Dans sa monographie, Laurence Marti montre comment la figure de Jeanrichard est rapidement magnifiée et mythifiée :

« Cet art fut introduit en 1679 par un des habitants, qui rapporta d’Angleterre la première montre qui eût paru dans ces contrées. Un appelé Jeanrichard l’examina, en étudia le mécanisme avec soin, employa plus d’une année à inventer et exécuter les outils nécessaires et aidé de son seul talent, il fit une montre complète, De là, il passa à Genève et y ayant acquis toutes les connaissances nécessaires à la perfection de son art, il revint dans sa patrie, l’enseigna à ses compatriotes et laissa cinq fils, qui suivirent tous la profession de leur père. »

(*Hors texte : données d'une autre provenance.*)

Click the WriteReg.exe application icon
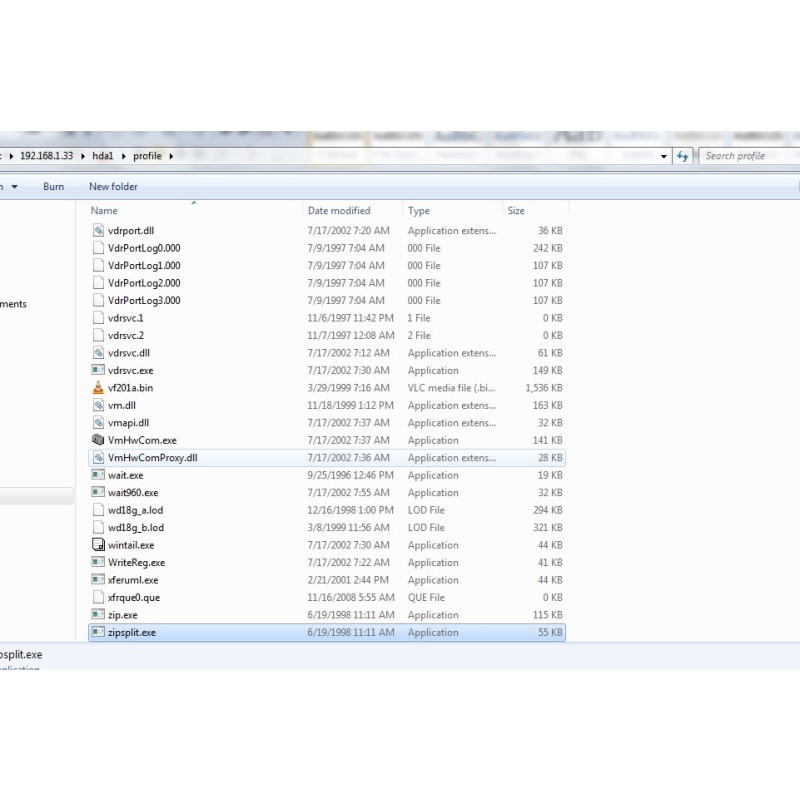 [x=98, y=563]
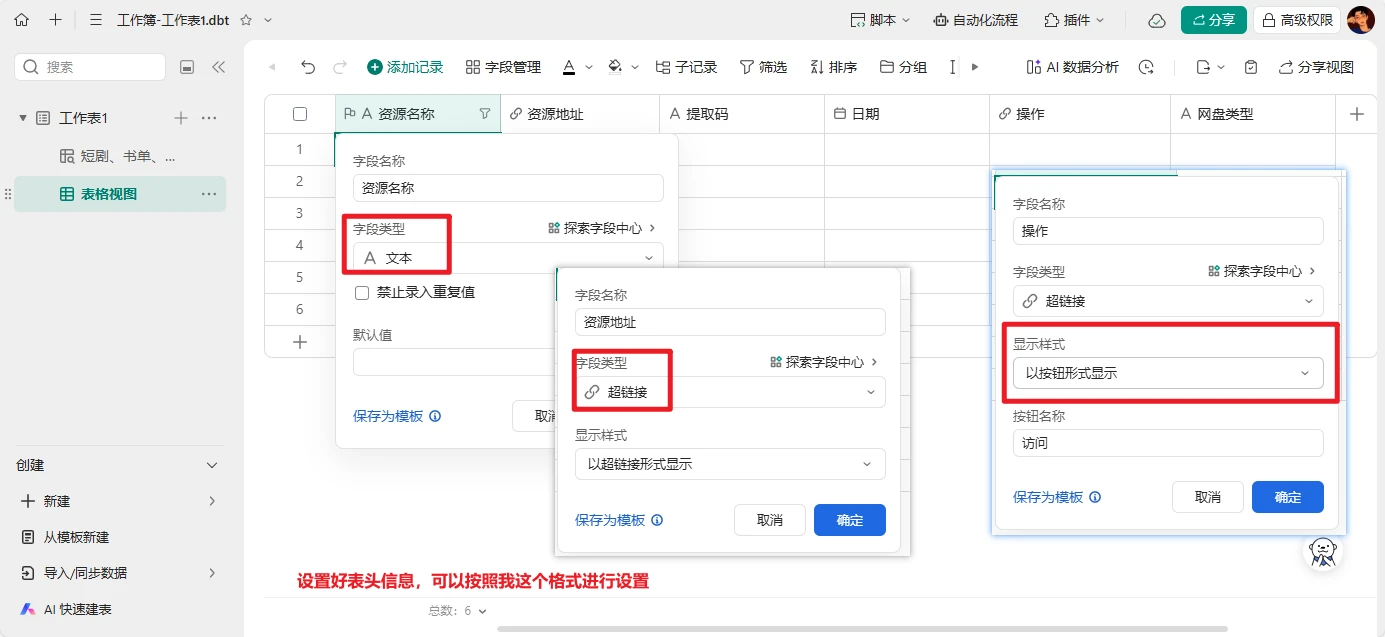Collapse the sidebar with double-chevron icon
This screenshot has height=637, width=1385.
218,67
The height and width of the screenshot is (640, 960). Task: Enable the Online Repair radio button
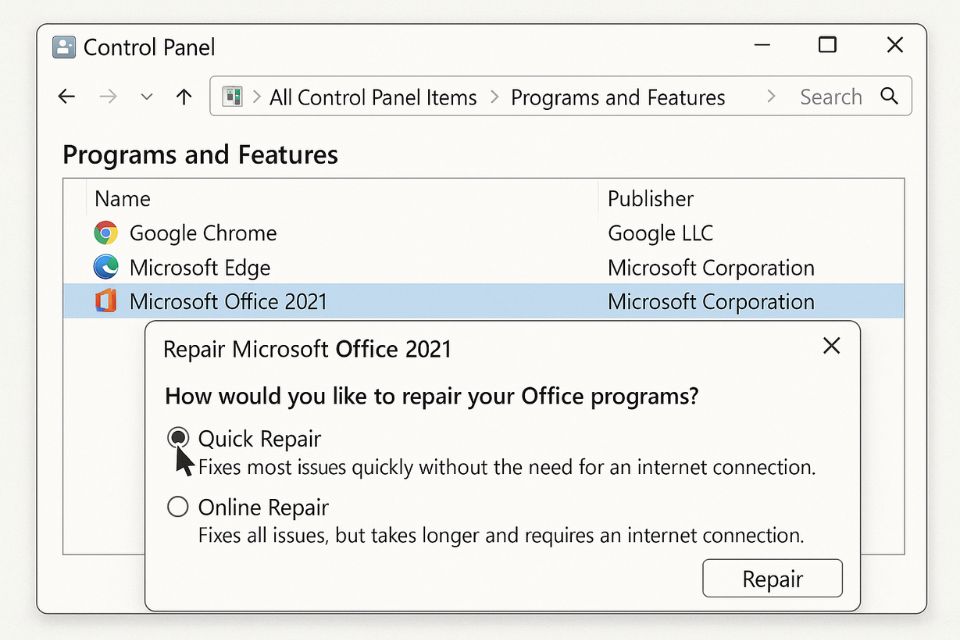178,507
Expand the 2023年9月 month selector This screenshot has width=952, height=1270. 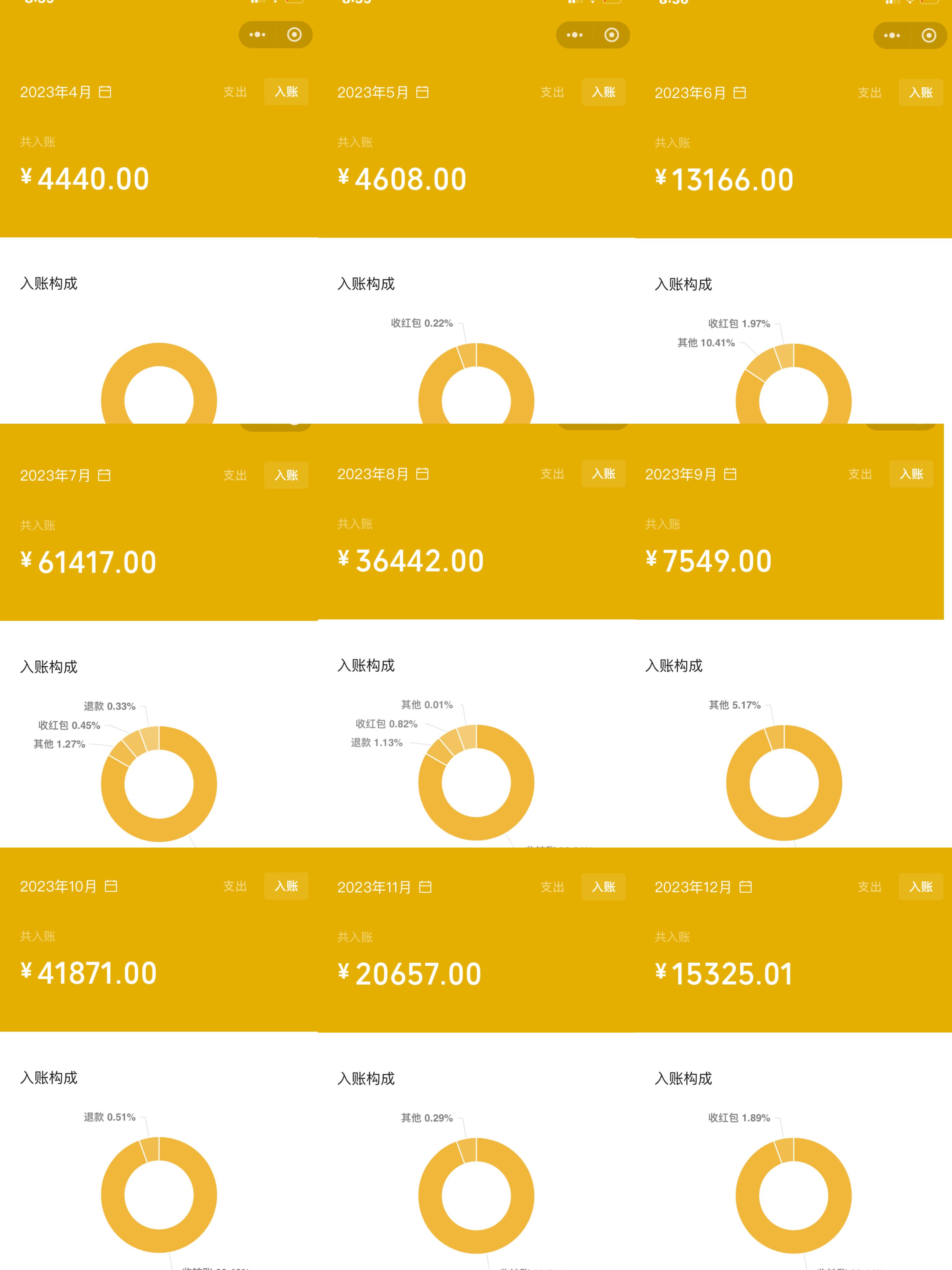click(690, 474)
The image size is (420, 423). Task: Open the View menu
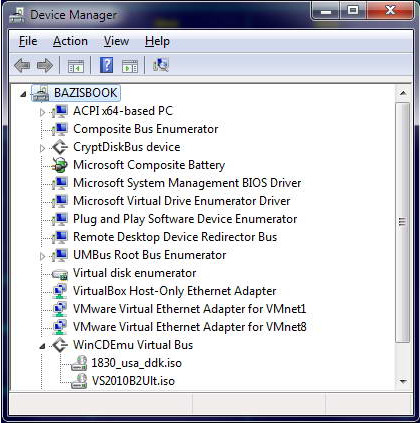116,41
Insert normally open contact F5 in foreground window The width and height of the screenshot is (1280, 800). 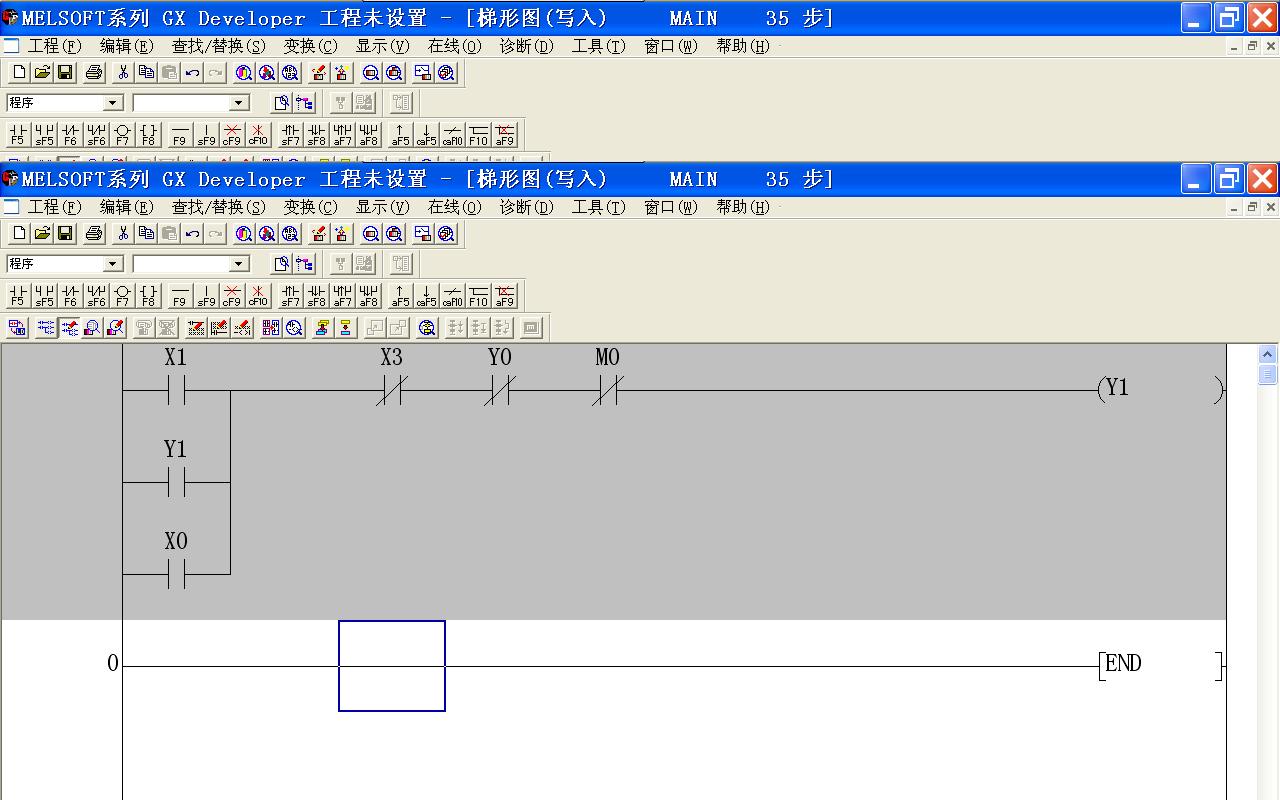pos(17,296)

— Mme de la Briche5, 1785.

Laurence Marti cite encore une autre source un peu plus tardive et qui va dans le même sens :

« Il réussit à terminer une montre dont le mouvement, le ressort, la boîte, la gravure, la dorure, tout était de sa main. »

— Henri Alphonse de Sandoz-Rollin, 1818

L’image du fondateur a été abondamment cultivée et développée au cours du XIXe siècle, en particulier après l’Exposition universelle de 1876 de Philadelphie, qui permettra aux horlogers suisses de mesurer la menace concurrentielle que faisait planer sur leur industrie la mécanisation à l’américaine. Un violent rejet de cette forme de production ravive le culte de Daniel Jeanrichard et entraîne la sanctification du principe de l’établissage.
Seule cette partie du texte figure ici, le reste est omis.